Nevertheless, software-based storage solutions such as cloud storage could be considered for the future. In doing so, important issues such as the location of the server, data access by the host or other third parties, and participant data sovereignty need to be discussed and evaluated. In terms of data privacy and data protection, we therefore see the current hardware storage solution offered by the SEN-Pi as an advantage.
We are aware that our approach comes with limitations. In particular, with 8 participants, we expected to collect at least 160 completed flow surveys (5 working days * 8 participants * 4 completed surveys per day), with up to 480 in an absolute best-case scenario (10 working days * 8 participants * 6 completed surveys per day). Our assumptions were consistent with the amount of data required to train a machine learning classifier according to our previous research outcomes (Rissler et al. 2020). Although we did not meet our goals for data collection, we see value in communicating our findings for conducting remote field studies since current flow research has mostly neglected requirements for field infrastructures in remote setups, especially for physiological computing (see Sect. 3).
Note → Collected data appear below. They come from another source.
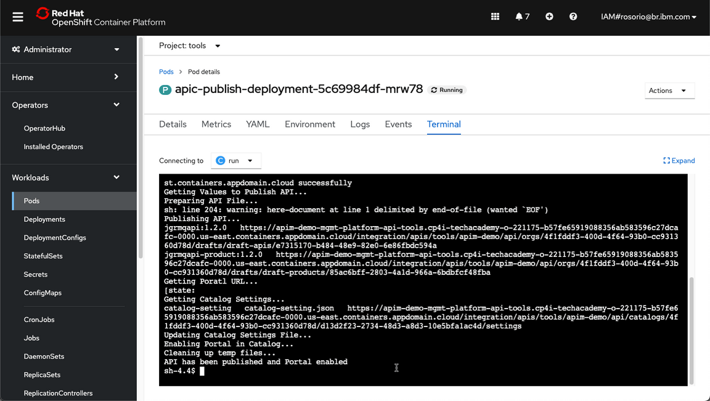Expand the terminal to full screen

(x=679, y=161)
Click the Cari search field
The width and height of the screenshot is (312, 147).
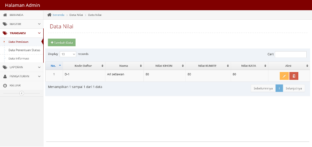[x=291, y=54]
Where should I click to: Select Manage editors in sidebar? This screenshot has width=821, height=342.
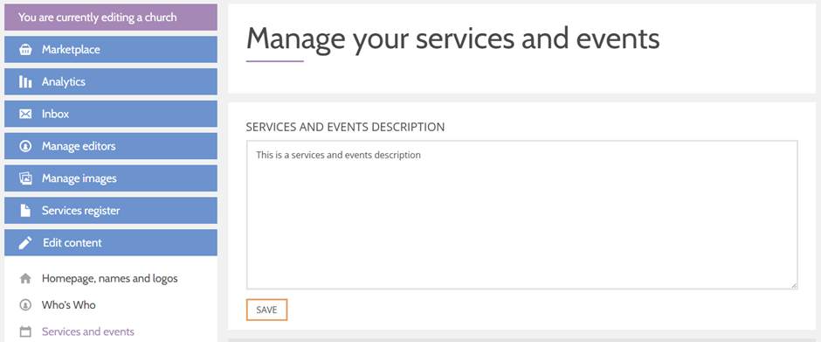111,146
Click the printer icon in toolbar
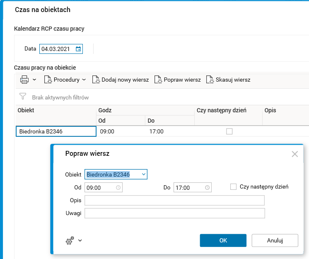 pyautogui.click(x=24, y=80)
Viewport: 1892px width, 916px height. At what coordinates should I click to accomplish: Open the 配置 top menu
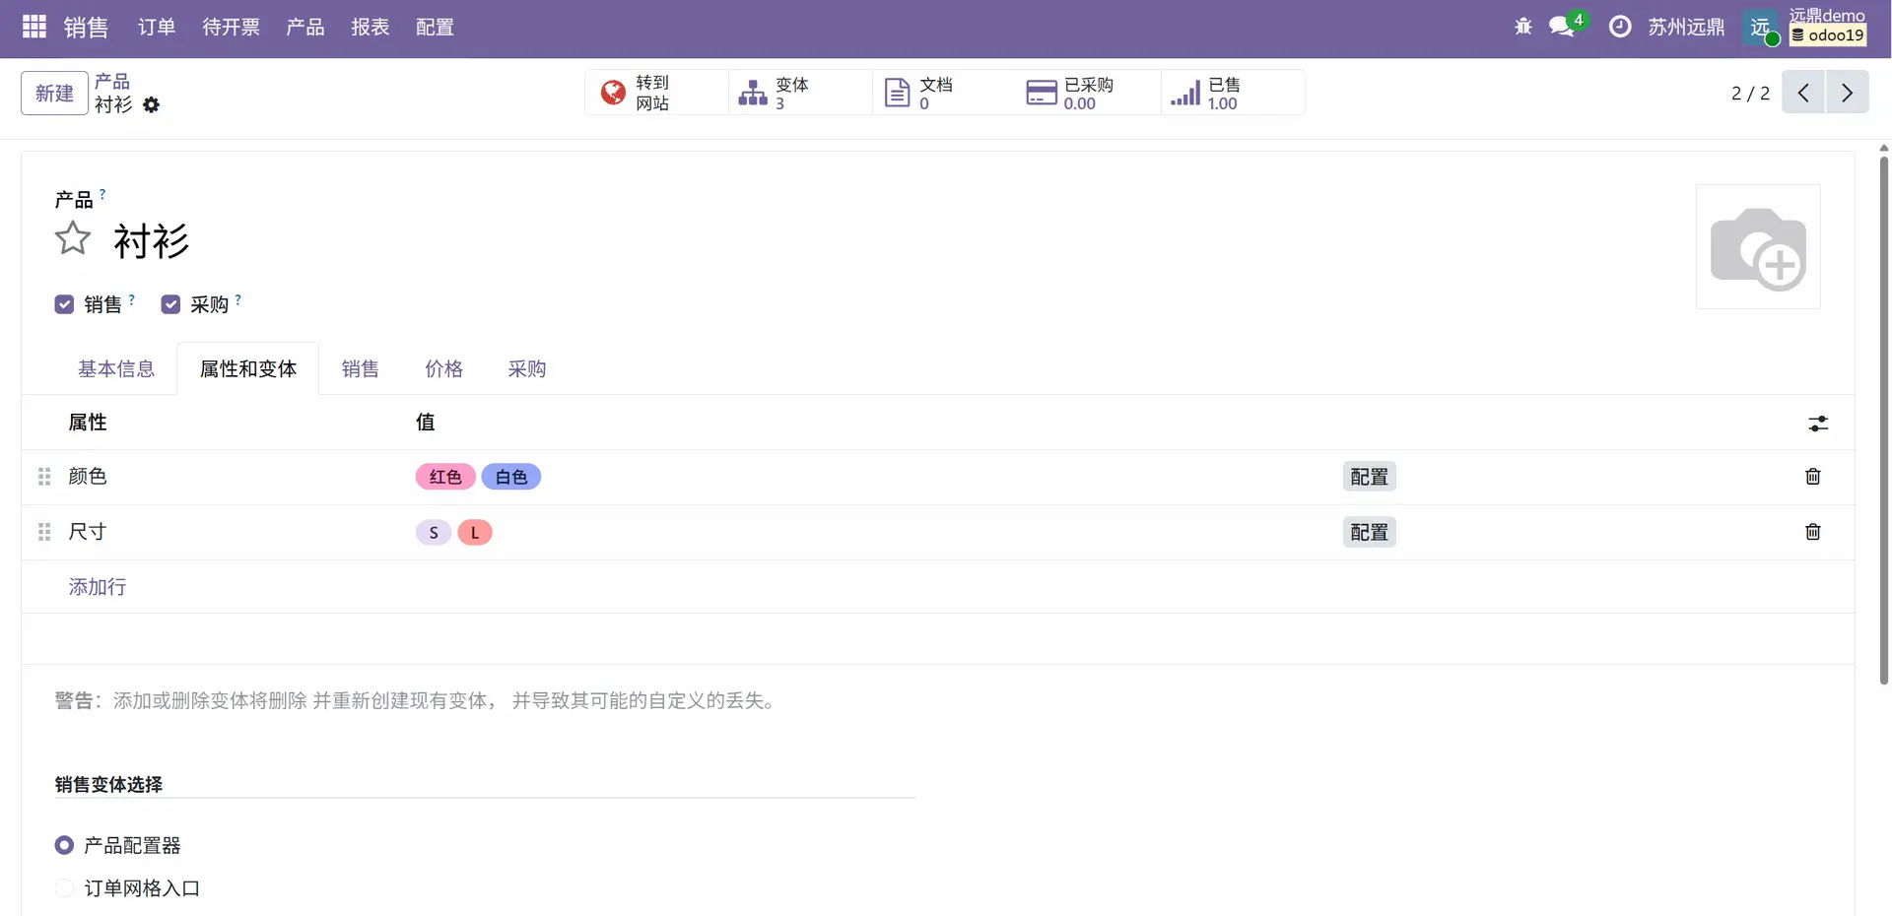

Next, our current web dashboard was also designed as an incentive for medical students to participate in our field study. Although the charts displayed were selected for their ease of reading and explanatory screens were provided, they represent more specialized medical insights. For students in other disciplines, the dashboard could benefit from additional or different (simplified) metrics that are more appropriate for the targeted user group. Similarly, incentives for users to participate would also need to be adjusted in other contexts, such as the workplace.
Finally, we did not ask our participants to indicate their age, as it would have been possible to identify each participant by age given the limited sample size. In general, participants’ ages fall within the 20–30 age range typical for college students. However, we are confident that our infrastructure is suitable for very mixed age groups undertaking remote learning, as long as individuals are comfortable using personal computers and the Internet.